高度計の針が見る間に逆回転を始めている。 別のところを飛んでいた機体も2機、3機とわれわれの下に潜り込んで来た。 「いいぞ、いいぞ」、K教官の弾んだ声が聞こえる。 バシャッ、後席から異音がして、機内は更に静けさを増した。 「何の音ですか?」「ごめん、暑いから小窓を空けていた。」...離脱の時に感じた静かさは本物ではなかったのだ、これが本物の静かさだ。 これに比べるといつもの機体は騒音の中だ、エンジン機に乗っているにも等しい。

3,200 ft に到達し、板倉方面に向かう。 フラップをネガティブにセットして、160 km/h でかっとぶ。 姿勢があまり変らない。 音も静かなまま、そして高度もあまり変らない。 板倉に到着、失高は 500 ft、ん?そんなのありかという感じだ。 板倉付近で旋回中の板倉の ASK21 を見つけ上に入り込む。レーシングカーと教習車の勝負だ、負けられない。 腕の悪さは機体がカバーしてくれる、そう信じて回りつづける。 次第に高度差がついていく。 間もなくK教官がいう。 「ASK21 が逃げていった。」、K教官も燃えていたようだ。

3,000 ft 程度まで戻して、今度はみかも山まで進出し、辺りを探った。 こちらはあまり日射がなく、リフトも弱いという状況だ。 板倉方向に戻り始めると板倉上空にかなり黒い雲、そしてその雲の下、我々の遥か上空でグライダーが回っているのを発見、直ちに下に潜り込む。 案の定強いリフトに遭遇、ぐんぐん上がり始める。 下には板倉のディスカスが入り込んできた。今度はF1とF3の勝負だ、負けられない。 コアに切り込んで、きつめのバンクで回る、全周5ノットの上昇率。 ぐんぐん上の機体に迫っていく。 そしてディスカスに高度差をつけていく。 これで2機撃墜だ。 上の機体をよく見れば、板倉でクラブクラスに参加している後輩のKa-6だ。 彼も頑張っているようだ。

そして間もなく雲底、4,000ft、今度は葛生まで進出する。 ドルフィンであっという間に葛生に到着する。 「そろそろ1時間だよ」、K教官が声をかける。 そうだった、この機体はタクシーメーター制だった。 「戻ります。」、180度ターンをして羽生を目指す。 190 km/h で突進、結構沈下も大きく、板倉上空で 1,700 ft、いつもの機体ならこの辺りで高度獲得を図るところだ。 「このまま行ける」、K教官の声。 普段の感覚から抜けきれない私としては、なんともムズムズするパス角だが、計算からいくと楽勝のはずだ。 190 km/h でのファイナルグライドを続ける。 普段なら見ることのない低い高度での板倉〜羽生間の風景を眺めていると、お尻がムズムズしてくる。

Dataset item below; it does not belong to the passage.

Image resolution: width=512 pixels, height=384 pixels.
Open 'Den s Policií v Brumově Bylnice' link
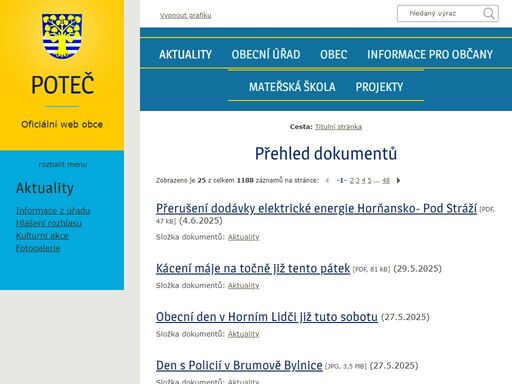pyautogui.click(x=239, y=365)
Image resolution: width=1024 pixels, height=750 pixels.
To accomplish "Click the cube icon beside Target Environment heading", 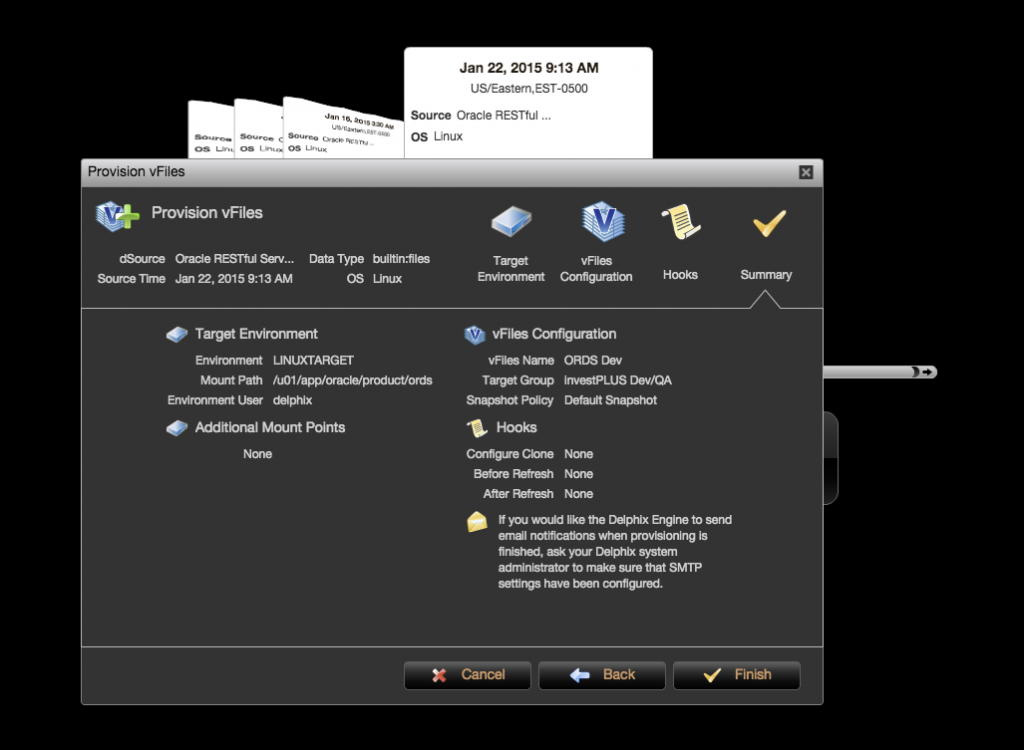I will coord(177,333).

そうこうするうちに羽生到着、500 ft、んー、結構ぎりぎりだったな。 そう思いながら 100 km/h までプルアップすると、あれまあ、なんと高度計が逆回転を始め、なんと 300 ft もゲインしてしまったではないか。 なんてことだ、Nimbus ではエネルギー保存の法則が成立していた。 そのままダイレクトベースから着陸に入る。 フラップセット、ギヤダウン確認、声をかけながら着陸準備の手続きを行う。 軸線を慎重に合わせながら、やがて接地、地上走行も慎重に行い、間もなく停止。 58分間、私にとっては初ものづくしの、大人のグライダーの世界を知ってしまった1発だった。